(Exercise material)
* * * * *

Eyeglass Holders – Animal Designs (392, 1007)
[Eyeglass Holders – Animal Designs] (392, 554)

* * * * *

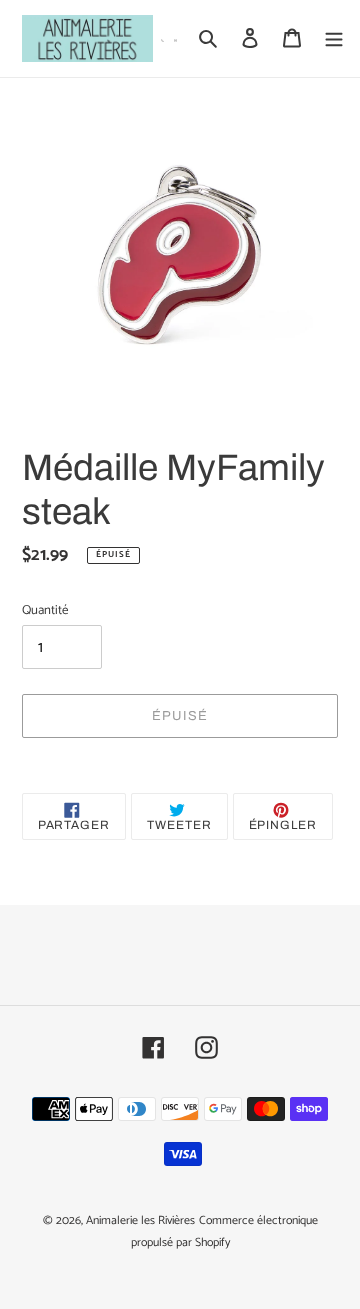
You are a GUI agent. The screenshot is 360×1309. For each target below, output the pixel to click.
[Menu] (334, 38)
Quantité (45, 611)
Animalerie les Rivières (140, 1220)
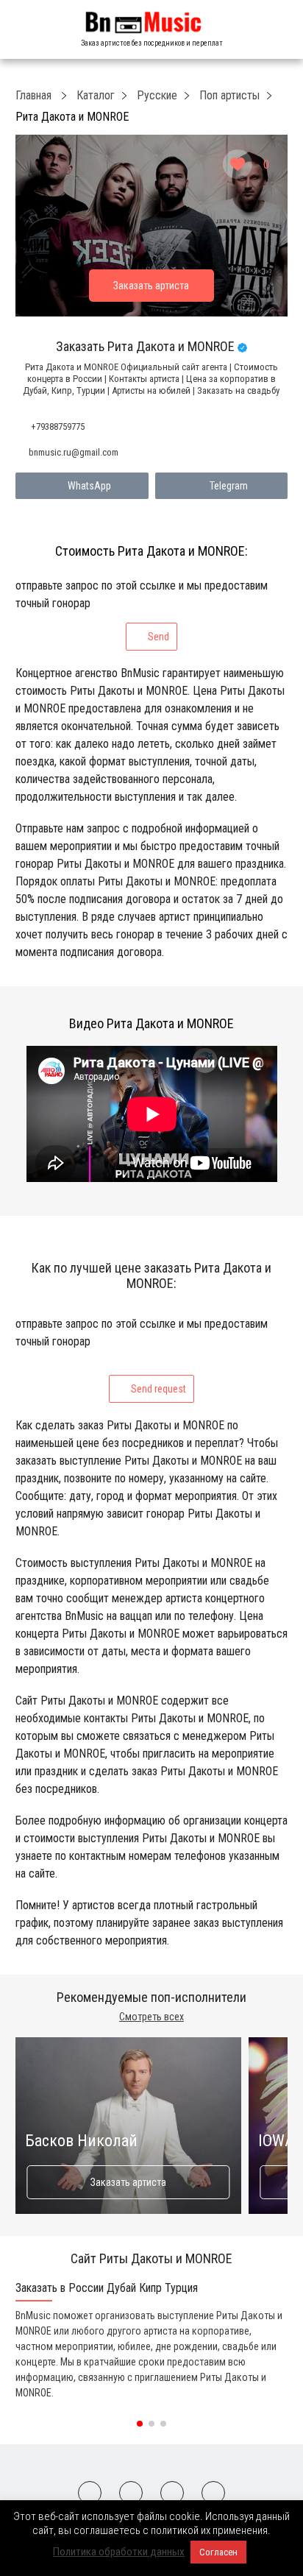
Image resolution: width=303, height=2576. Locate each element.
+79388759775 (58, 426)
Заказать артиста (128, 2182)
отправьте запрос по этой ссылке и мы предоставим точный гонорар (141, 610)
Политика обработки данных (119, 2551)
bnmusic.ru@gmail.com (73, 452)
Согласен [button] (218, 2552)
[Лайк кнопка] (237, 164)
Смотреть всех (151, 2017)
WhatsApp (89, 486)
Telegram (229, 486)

* * * * *

(How to complete this task)
From the records above, return exactly the lines running from the one that contains "You are a GUI" down to the one that contains "Telegram (229, 486)", both included, without any pictures.

(Task output)
You are a GUI agent. The screenshot is 360×1309. For each target below, output the pixel to click.
[Menu] (334, 38)
Quantité (45, 611)
Animalerie les Rivières (140, 1220)
Image resolution: width=303, height=2576. Locate each element.
+79388759775 (58, 426)
Заказать артиста (128, 2182)
отправьте запрос по этой ссылке и мы предоставим точный гонорар (141, 610)
Политика обработки данных (119, 2551)
bnmusic.ru@gmail.com (73, 452)
Согласен [button] (218, 2552)
[Лайк кнопка] (237, 164)
Смотреть всех (151, 2017)
WhatsApp (89, 486)
Telegram (229, 486)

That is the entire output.